• _Exercise description_: Reproduce exactly the span of lines beginning at the one with "Where should I" and ending at the last line of the data below, omitting pictures.

++++++

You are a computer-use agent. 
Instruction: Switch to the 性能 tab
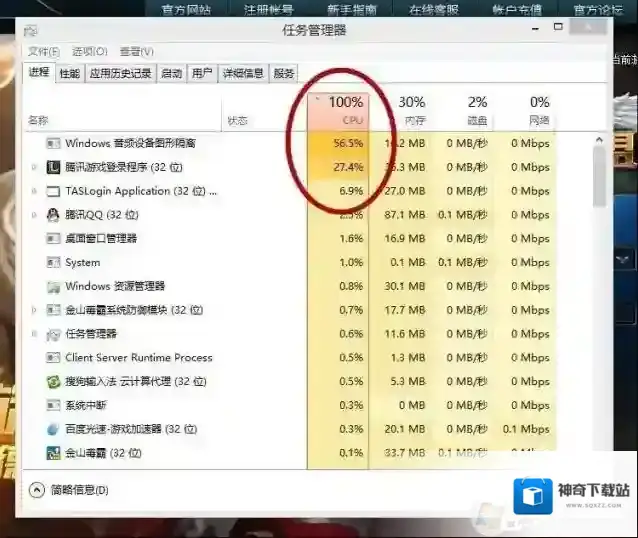pyautogui.click(x=69, y=73)
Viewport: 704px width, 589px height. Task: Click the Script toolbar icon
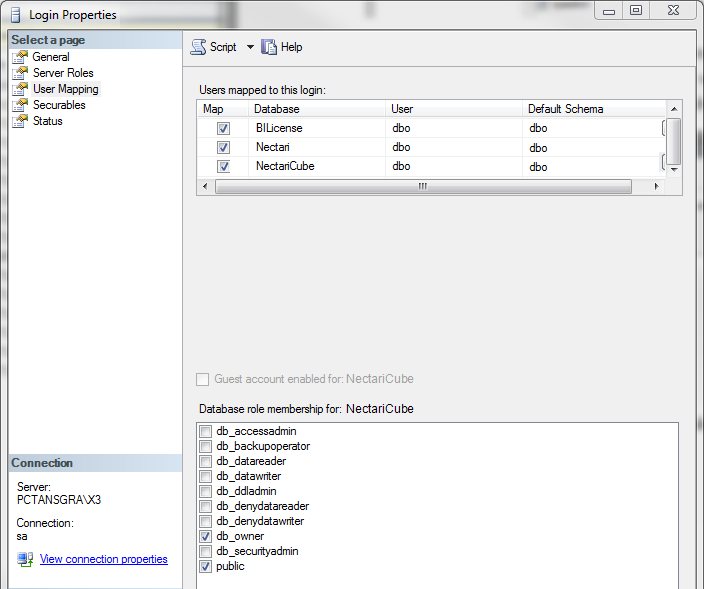click(198, 47)

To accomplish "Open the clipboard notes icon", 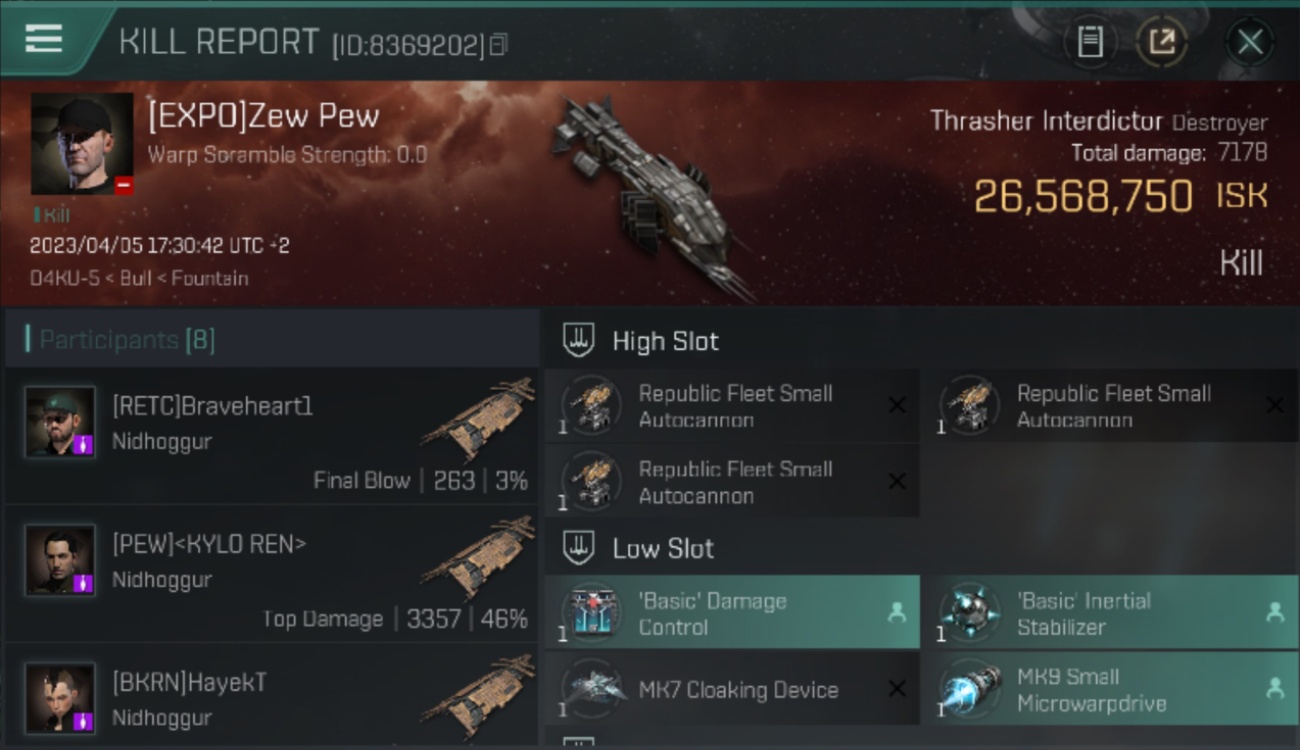I will (x=1090, y=42).
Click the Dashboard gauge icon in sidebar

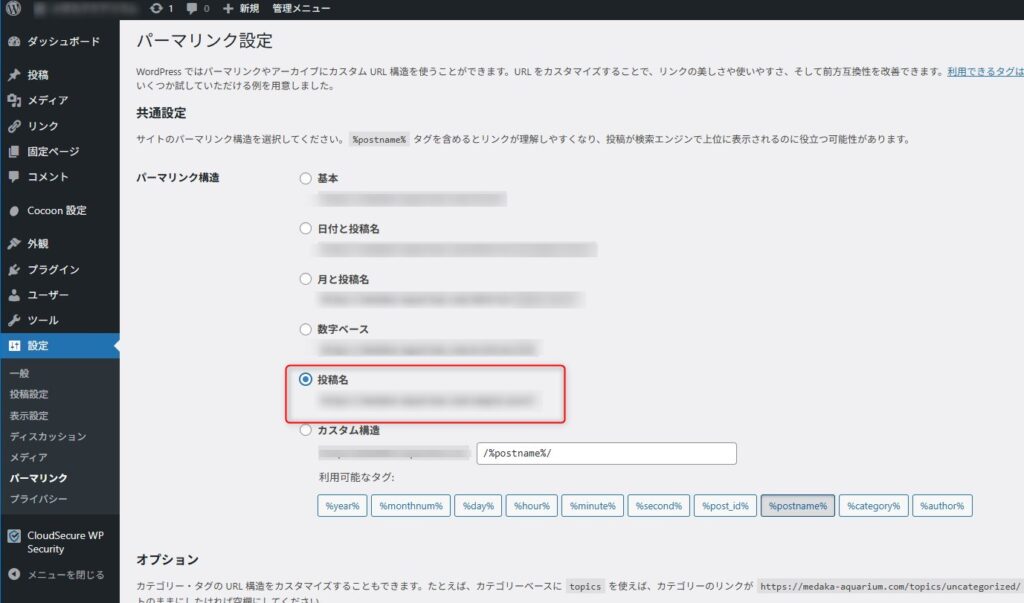pos(14,42)
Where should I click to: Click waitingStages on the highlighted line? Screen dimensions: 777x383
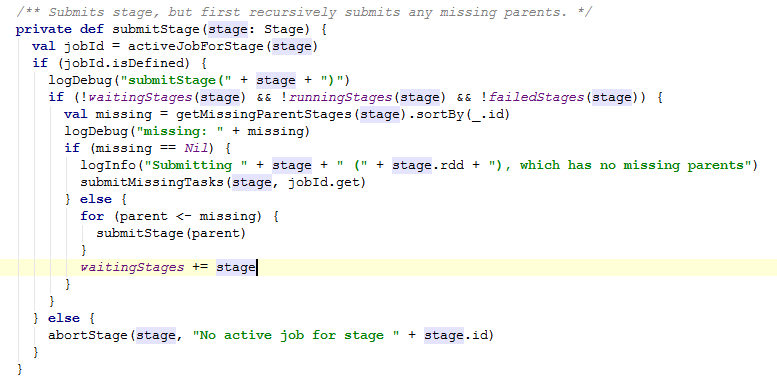tap(132, 267)
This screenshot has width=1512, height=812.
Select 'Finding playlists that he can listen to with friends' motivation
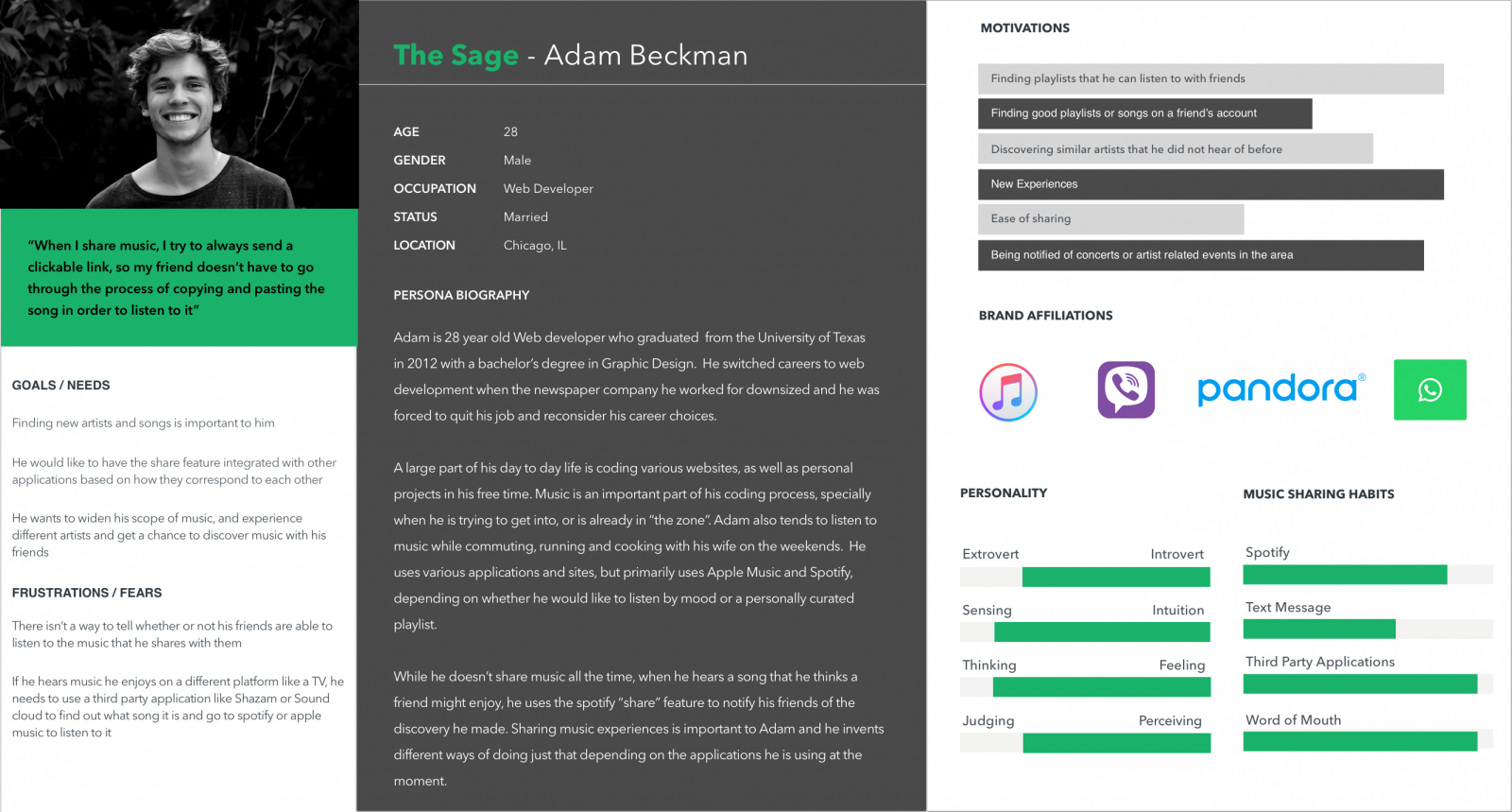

++++++

• _Answer box_:
Where should I click to: Click waitingStages on the highlighted line? Screen dimensions: 777x383
tap(132, 267)
This screenshot has width=1512, height=812.
Select 'Finding playlists that he can listen to with friends' motivation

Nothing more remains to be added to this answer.